> _WHAT IS EXPECTED_:
Gather every line of the listing below that contains the string "value".

Items from a data source
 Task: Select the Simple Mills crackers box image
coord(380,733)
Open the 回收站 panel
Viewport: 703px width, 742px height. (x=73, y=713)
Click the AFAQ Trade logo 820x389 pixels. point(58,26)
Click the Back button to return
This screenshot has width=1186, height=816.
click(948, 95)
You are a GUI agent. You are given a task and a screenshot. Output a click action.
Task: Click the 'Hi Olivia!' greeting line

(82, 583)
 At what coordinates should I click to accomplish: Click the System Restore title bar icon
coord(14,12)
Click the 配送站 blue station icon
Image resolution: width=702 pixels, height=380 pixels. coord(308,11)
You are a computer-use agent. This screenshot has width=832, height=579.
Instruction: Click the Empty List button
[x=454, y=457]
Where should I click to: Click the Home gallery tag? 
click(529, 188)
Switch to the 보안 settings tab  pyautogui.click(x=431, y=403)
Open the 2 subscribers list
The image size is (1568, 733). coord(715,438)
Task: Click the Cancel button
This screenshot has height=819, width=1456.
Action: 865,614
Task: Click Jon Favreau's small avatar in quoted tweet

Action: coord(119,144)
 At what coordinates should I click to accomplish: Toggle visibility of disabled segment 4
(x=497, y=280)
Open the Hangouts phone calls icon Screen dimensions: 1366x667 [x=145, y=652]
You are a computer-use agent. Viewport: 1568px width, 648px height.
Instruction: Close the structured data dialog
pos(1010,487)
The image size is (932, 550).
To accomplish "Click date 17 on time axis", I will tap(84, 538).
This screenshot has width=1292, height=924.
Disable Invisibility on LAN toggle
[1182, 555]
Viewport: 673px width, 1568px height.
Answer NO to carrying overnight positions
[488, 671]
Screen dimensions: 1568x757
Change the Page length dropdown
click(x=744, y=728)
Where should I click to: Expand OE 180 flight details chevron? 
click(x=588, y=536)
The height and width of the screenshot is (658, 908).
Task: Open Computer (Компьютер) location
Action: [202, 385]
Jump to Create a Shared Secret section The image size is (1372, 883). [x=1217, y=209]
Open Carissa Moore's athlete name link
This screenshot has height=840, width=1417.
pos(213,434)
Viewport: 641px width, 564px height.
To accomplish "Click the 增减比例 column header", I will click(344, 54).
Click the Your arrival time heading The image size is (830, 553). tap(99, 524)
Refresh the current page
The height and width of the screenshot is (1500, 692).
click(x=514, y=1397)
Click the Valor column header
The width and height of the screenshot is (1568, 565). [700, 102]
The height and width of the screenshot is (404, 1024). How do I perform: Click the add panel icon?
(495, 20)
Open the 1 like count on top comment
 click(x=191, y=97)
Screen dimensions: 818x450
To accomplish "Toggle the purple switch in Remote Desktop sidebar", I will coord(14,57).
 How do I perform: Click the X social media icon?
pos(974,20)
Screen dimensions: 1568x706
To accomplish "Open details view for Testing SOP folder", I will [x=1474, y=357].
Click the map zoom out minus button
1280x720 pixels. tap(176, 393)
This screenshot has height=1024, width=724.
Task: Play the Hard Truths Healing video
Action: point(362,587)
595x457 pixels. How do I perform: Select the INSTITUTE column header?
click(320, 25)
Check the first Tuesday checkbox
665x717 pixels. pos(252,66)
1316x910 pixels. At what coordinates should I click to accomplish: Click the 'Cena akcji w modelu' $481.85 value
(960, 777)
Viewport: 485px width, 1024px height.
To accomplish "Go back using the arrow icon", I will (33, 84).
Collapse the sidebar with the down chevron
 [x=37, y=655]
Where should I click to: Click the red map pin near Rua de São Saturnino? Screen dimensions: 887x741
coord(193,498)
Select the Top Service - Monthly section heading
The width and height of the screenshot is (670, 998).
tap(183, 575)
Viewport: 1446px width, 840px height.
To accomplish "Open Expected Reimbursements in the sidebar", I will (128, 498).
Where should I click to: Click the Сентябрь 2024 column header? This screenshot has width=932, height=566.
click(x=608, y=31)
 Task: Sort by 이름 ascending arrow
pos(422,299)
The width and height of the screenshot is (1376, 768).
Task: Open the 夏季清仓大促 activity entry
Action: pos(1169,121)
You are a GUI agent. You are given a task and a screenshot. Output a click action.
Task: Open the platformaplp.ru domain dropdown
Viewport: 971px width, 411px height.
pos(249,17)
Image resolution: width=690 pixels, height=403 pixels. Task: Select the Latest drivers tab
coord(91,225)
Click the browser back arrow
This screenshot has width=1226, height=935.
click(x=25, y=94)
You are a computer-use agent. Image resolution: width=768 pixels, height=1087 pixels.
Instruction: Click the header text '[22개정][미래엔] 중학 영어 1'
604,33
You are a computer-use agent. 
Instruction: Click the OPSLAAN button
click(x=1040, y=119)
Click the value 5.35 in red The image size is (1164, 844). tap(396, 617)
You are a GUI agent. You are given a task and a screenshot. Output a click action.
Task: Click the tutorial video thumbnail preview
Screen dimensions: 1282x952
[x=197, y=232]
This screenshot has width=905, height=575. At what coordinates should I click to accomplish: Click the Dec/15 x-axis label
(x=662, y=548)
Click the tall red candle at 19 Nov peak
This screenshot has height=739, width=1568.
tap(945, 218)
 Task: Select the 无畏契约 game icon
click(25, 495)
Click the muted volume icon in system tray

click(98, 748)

> _FINISHED EXERCISE_:
1316x910 pixels. At what coordinates should I click to accomplish: Click the 'Cena akcji w modelu' $481.85 value
Click the value 5.35 in red The image size is (1164, 844). tap(396, 617)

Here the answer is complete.